When the New Mexico Association of Commerce and Industry talks about creating jobs, of course, much of its perspective comes from job-creating businesses - both large and small, in every part of New Mexico and spanning myriad industries. The feedback we consistently get from the expanse of our membership is that regulation is one of the greatest impediments to job creation in New Mexico.

Weighing down businesses like an anchor, regulations are preventing New Mexico businesses from taking risks, charting new paths and expanding their reach. And amid the economy's turbulent waves, businesses need the maneuverability to sail to deeper water to move with the waves, rather than take their brunt anchored in the harbor.

From workers to employers, we are all in this together, and if we will do more to slow down the colossal costs of over-regulating the workplace, we can stake a collective claim on successful job creation.
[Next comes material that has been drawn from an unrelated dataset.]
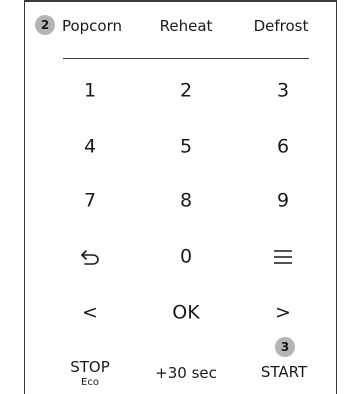 This screenshot has width=358, height=394. What do you see at coordinates (186, 26) in the screenshot?
I see `reheat-button: Reheat` at bounding box center [186, 26].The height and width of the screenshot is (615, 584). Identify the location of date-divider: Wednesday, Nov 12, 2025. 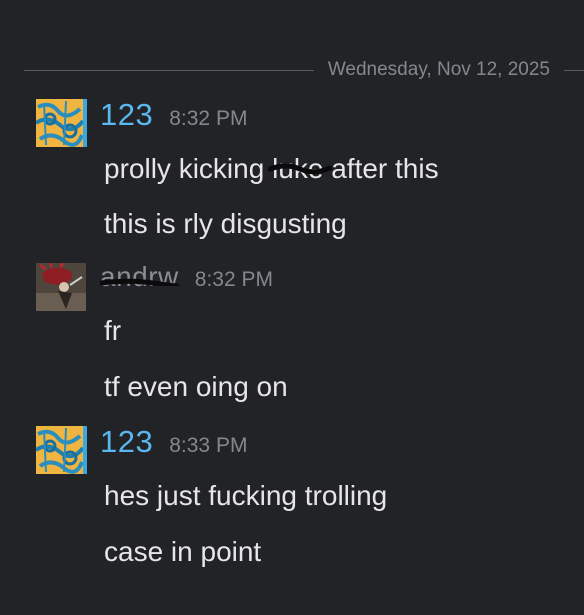
(304, 70).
In May, the U.S. Department of Labor issued a new mandate regarding overtime. The final rule drastically increases the salary threshold under which most employees are automatically eligible for overtime pay - from $455 a week ($23,660 per year) to $913 a week ($47,476 per year).

Businesses in U.S. metros, including Albuquerque, Las Cruces and Santa Fe, have been subjected to the added overhead costs of municipally mandated minimum-wage increases, despite local market conditions and despite the fact that the increased pay does not yield increased productivity. These wage-increase campaigns have often been led by community-organizing groups, and with each passed mandate, these organizations are introducing more proposals in more cities that will only add to the burden of owning and running a business, which is not conducive to job creation or even to job retention.
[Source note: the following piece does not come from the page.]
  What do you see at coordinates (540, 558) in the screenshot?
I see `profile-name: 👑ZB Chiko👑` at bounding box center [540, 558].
Albuquerque has acted as New Mexico's test kitchen of these mandates, and the latest concoction might turn your stomach. A coalition of community-organizing groups have launched a ballot initiative to require all Albuquerque employers to "allow employees to accrue sick leave at the rate of one hour of leave per 30 hours worked," as well as "allow each employee to use up to 56 hours of accrued sick leave each year, and employers with fewer than 40 employees must allow each employee to use up to 40 hours of sick leave each year."

The coalition had until July 11 to collect at least 14,218 valid signatures from city registered voters to get this referendum on the ballot. Signatures are being verified now, and whether the question appears on the Albuquerque's general-election ballot remains unknown. But, if it passes in Albuquerque, expect it to be knocking on your door next.
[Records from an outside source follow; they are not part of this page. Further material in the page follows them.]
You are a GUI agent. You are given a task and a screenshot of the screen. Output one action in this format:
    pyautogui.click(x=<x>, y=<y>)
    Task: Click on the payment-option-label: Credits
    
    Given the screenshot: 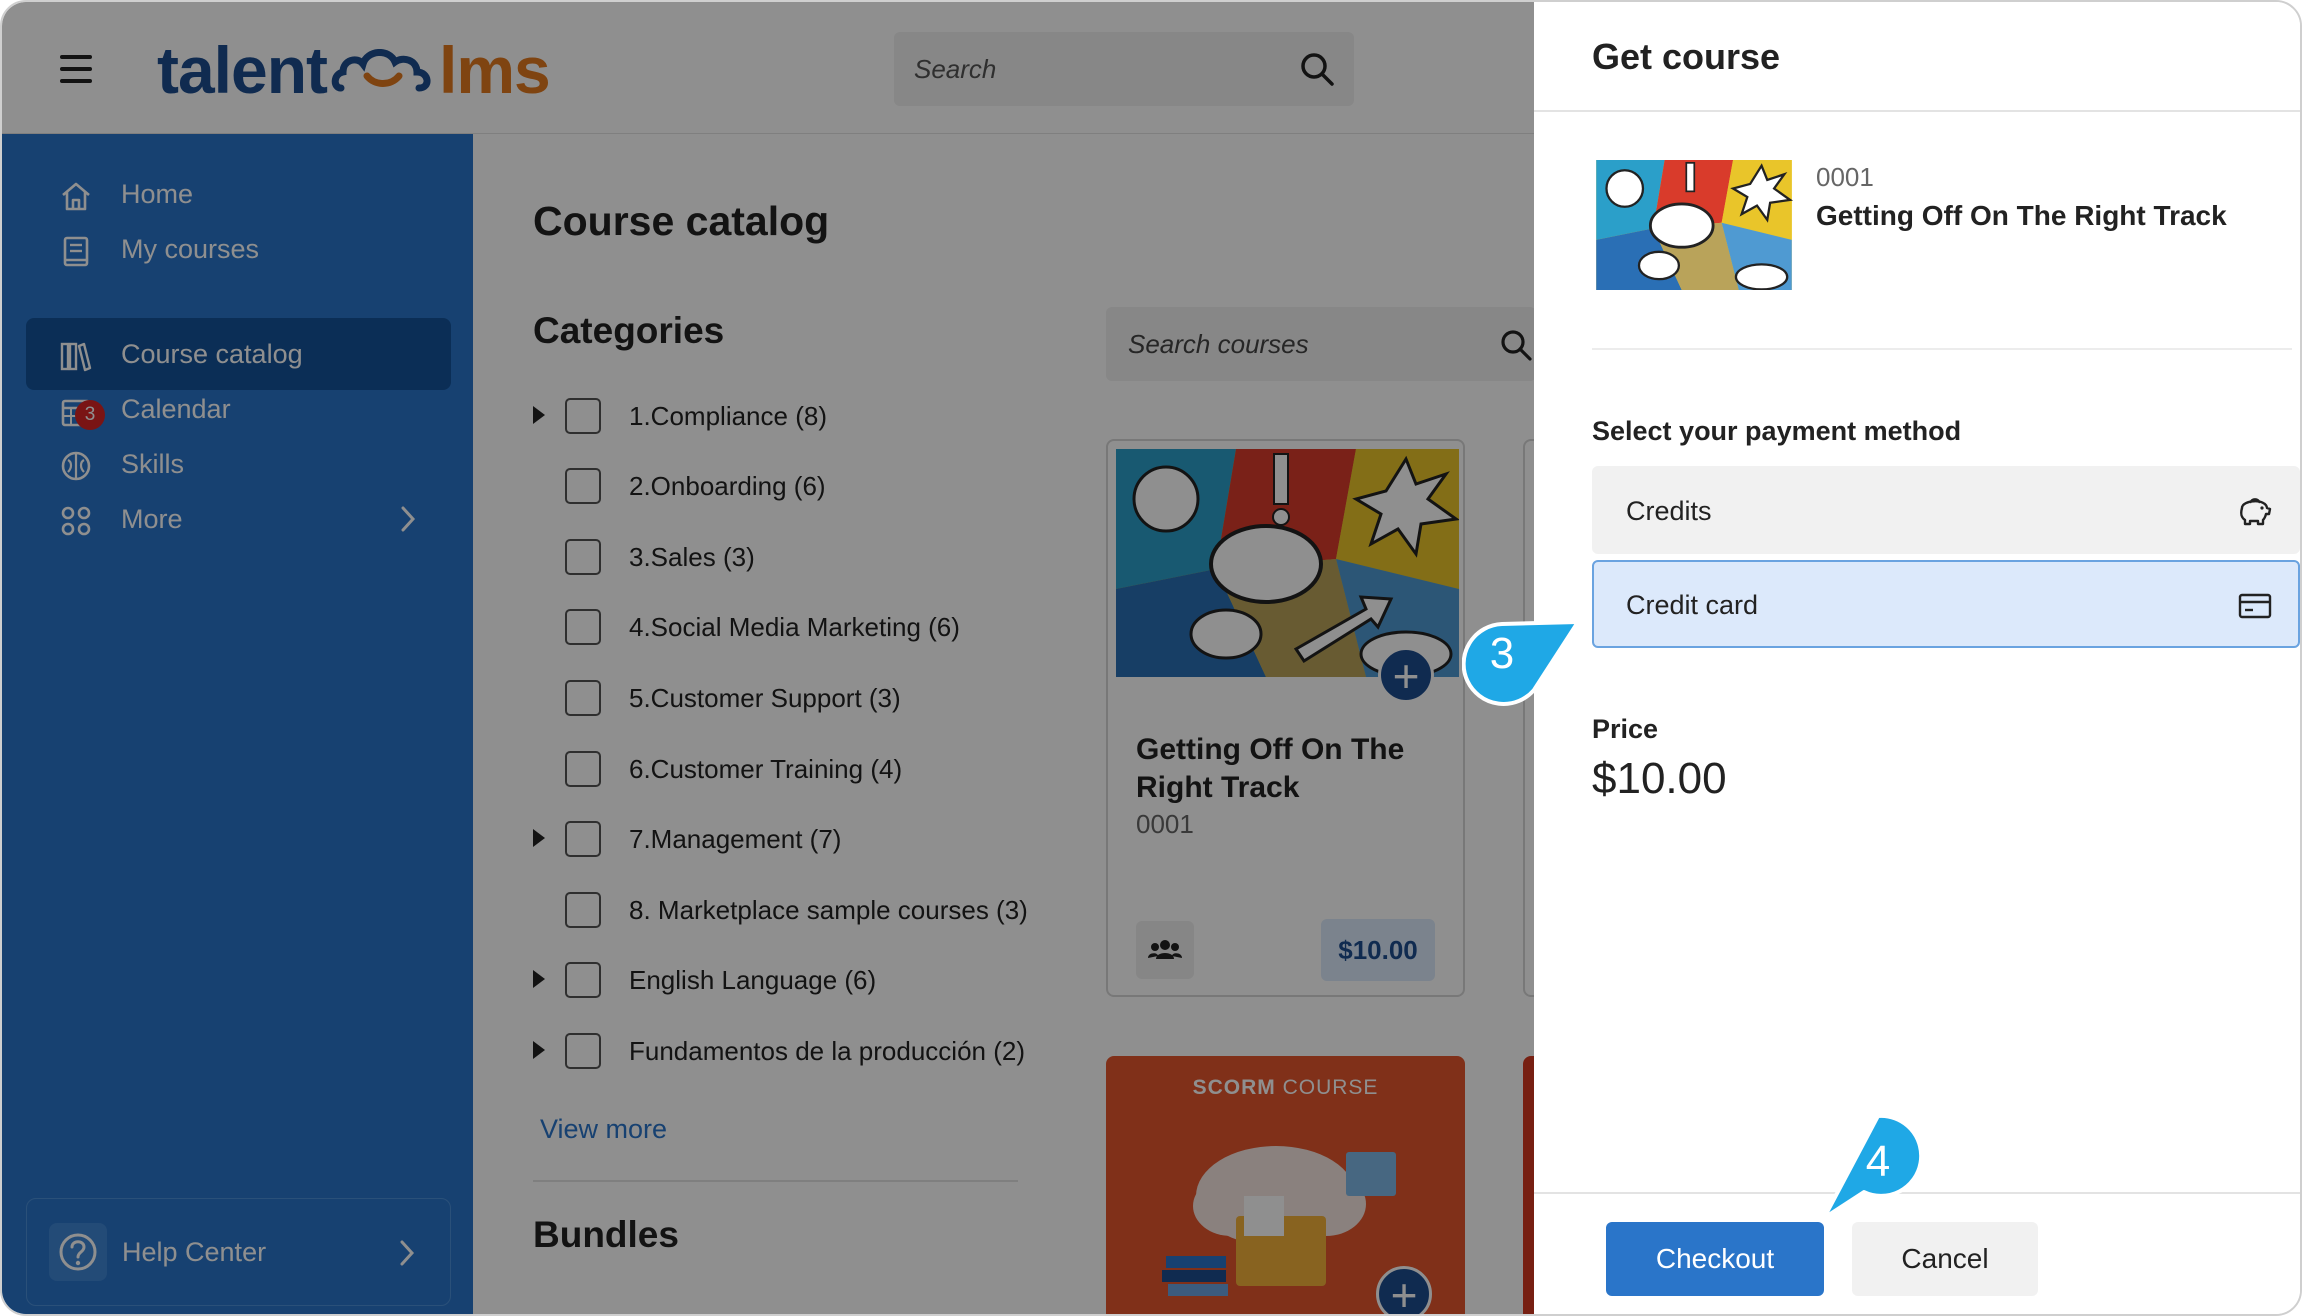 What is the action you would take?
    pyautogui.click(x=1669, y=511)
New Mexico employers strive to provide their employees with the best benefits they can afford, while maintaining viable businesses and job opportunities. Allowing localities to mandate employer-provided benefits creates a regulatory patchwork, the compliance of which imposes significant costs on employers and discouraging them from growing and investing.

Furthermore, locally mandated benefits frustrate the Legislature's goal of a thriving statewide economy and places New Mexico employers at a competitive disadvantage to employers in other states not burdened with unnecessary local regulations.

ACI instead proposes "state preemption." What this means is that workplace laws concerning paid or unpaid leave, wages, fringe benefits, and scheduling should come not come from local governments, but rather and only from the New Mexico Legislature, in order to provide a stable environment for employers and to promote economic development. Since federal and state laws already provide workers with many safeguards and benefits related to their health, safety, civil rights, minimum wage, overtime pay, family and medical leave, disability, and other interests, employers should not be exposed to more compliance obligations by local governments that expose them to undue costs or penalties.

We should not look to government to create jobs, but rather to merely foster the environment for job creation by private-sector employers that have set their own course. But as more levels of government create more workplace regulations, they have the opposite effect and weigh down employers. It's time we collectively demand "anchors aweigh" for job creation.